Capt. Hember highlighted the importance of the Electromagnetic Environment (EME) as the arena in which a commander understands, observes, and through which they communicate and deliver effects. By leveraging the EME commanders can change an opponent’s calculus. EME operations are not exceptional but are very much day-to-day activities, he added. The use of jamming in areas where the Royal Navy and allied maritime forces operate is a reality even in peacetime. For example, peacetime jamming can affect vital services like crew welfare communications and vessel meteorology.
The past is prologue
The Royal Navy has a long heritage of involvement with the EME commencing with the Senior Service’s use of radar and Electronic Warfare (EW) during the Second World War. The 1970s saw the navy pioneer methods to exploit EW information for command and control, and to share this data between vessels. The loss of the Israeli Navy’s INS Eilat destroyer on 21st October 1967 in the Mediterranean was instructive. She sank after being hit by three P-15 Termit (NATO reporting name SS-N-2 Styx) radar-guided Anti-Ship Missiles (AShM) fired by Egyptian Navy missile boats. The loss of the INS Eilat was the first time a naval vessel had been sunk by radar- guided AShMs. 15 years later, the Royal Navy would learn firsthand about the lethality of such weapons. During the 1982 Falklands/Malvinas conflict the navy’s task force lost two ships to radar-guided Aérospatiale/MBDA AM39 Exocet radar-guided AShMs. A third vessel, HMS Glamorgan, a ‘County’ class destroyer, was damaged by an MM38 Exocet on 12th June during that conflict.
Today’s EME challenges faced by the Royal Navy include the proliferation of technologies like digital communications which can create problems because of signal discretion. Digital signals can be hard to detect by naval communications Electronic Support Measures (ESMs). Digital communications technology also creates cyber protection challenges. Modern naval ESMs need continually improving signals discrimination and endless threat library updates. Training must cope with an ever-changing technological environment as new technology is rapidly fielded. People must be trained to support and use an ever-changing spectrum of technology in an ever-changing operational environment. Meanwhile, technology improves while the number of deployed operators reduces. This divergence has an impact on the level of specialisation operators can have simply because there are fewer of them. Capt. Hember stressed the need for remedies to these challenges which are consistent, clear and robust.

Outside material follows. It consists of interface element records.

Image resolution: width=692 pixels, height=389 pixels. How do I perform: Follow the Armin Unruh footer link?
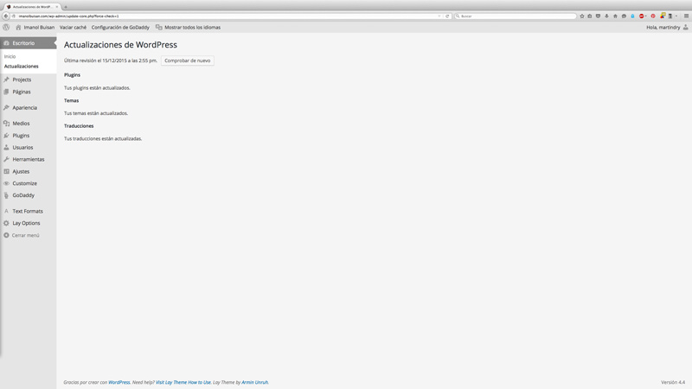(x=254, y=382)
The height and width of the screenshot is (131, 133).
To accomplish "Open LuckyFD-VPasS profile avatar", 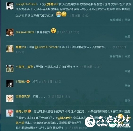I will [10, 6].
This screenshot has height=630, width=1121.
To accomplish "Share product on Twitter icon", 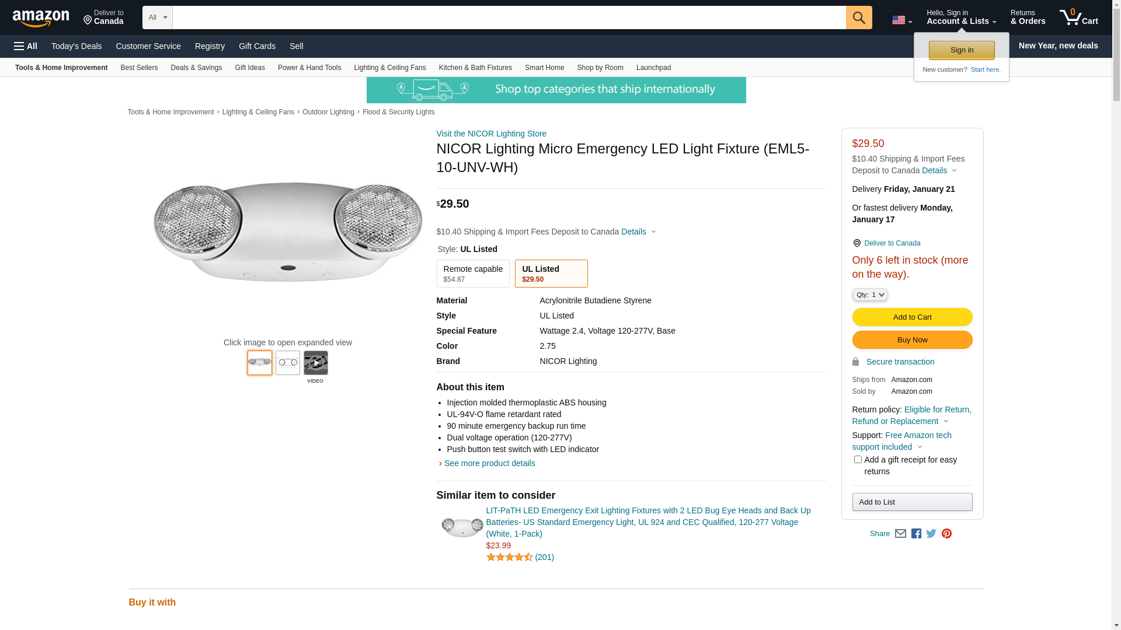I will [x=931, y=534].
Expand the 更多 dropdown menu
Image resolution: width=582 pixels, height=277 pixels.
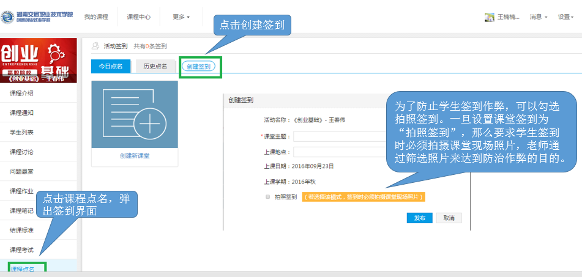[x=181, y=17]
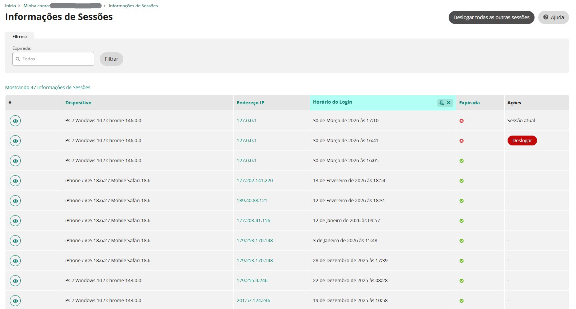
Task: Click Deslogar todas as outras sessões
Action: pyautogui.click(x=491, y=17)
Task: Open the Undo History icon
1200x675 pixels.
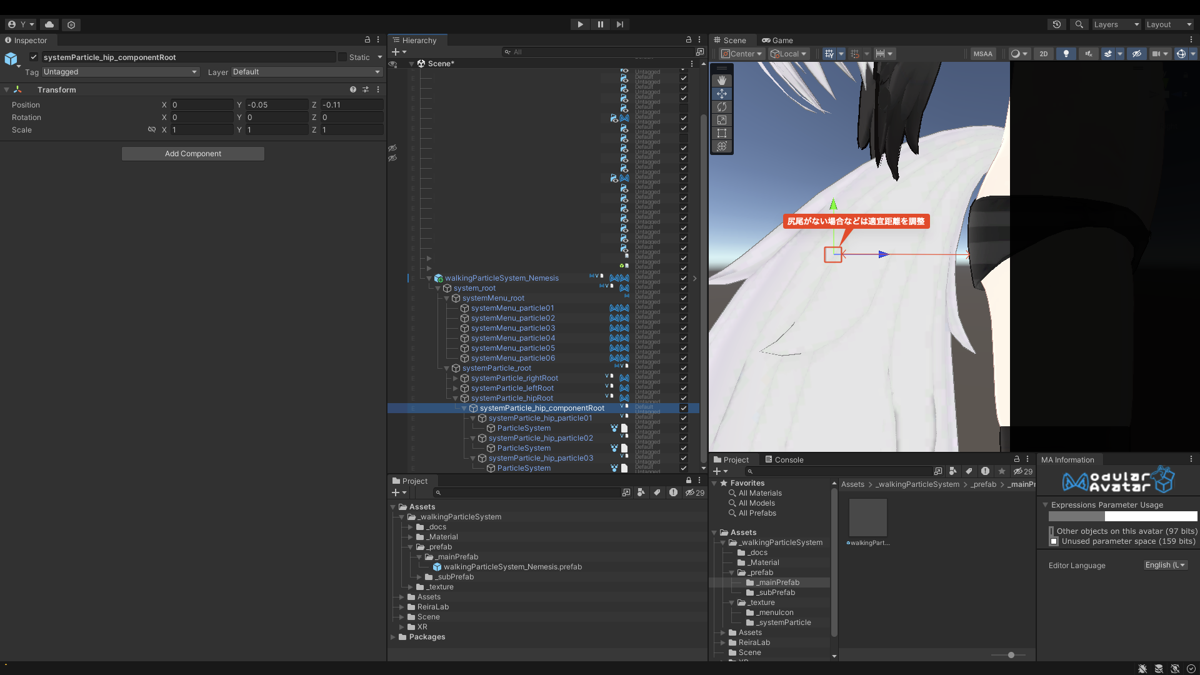Action: coord(1056,24)
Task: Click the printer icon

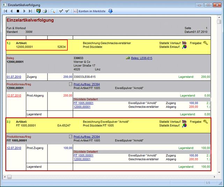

From a materiel perspective, spare parts need to be continuously available and equipment must be robust. New capabilities must be blended into existing platforms which creates its own challenges and places a premium on reducing size, weight and power consumption burdens. Ships and submarines are often entirely deprived of communications for long periods. Communications outages can affect a vessel’s ability to receive timely threat data information for ESM library updates.
The prescription
Future CEMA (Cyber and Electromagnetic Activities) capabilities must be delivered to frontline users at the speed of relevance, Capt. Hember emphasised. The UK Ministry of Defence now recognises CEMA as a single operational domain and the Royal Navy is recasting its CEMA strategy to reflect this. The navy’s objectives are to understand the EME, protect freedom of action within it, develop capabilities to gain operational advantage, operate to actively exploit the EME in a consistent and confident manner, and constantly develop its capabilities at the speed of relevance. The ecosystem that deliveries these requirements must be secure and resilient. Delivering the above priorities depends on some vital enablers chiefly people, adaptable processes to field capability quickly, ethos and intellectual curiosity in every part of the navy. Future challenges will include assuring capability and understanding that vis-à-vis the navy’s opponents.
Ongoing Royal Navy operations in the Baltic and far north are driving home the importance of the electromagnetic environment to the fleet’s freedom of manoeuvre. Fortunately, the Senior Service has both the heritage and strategy to ensure it remains at the cutting edge of maritime CEMA.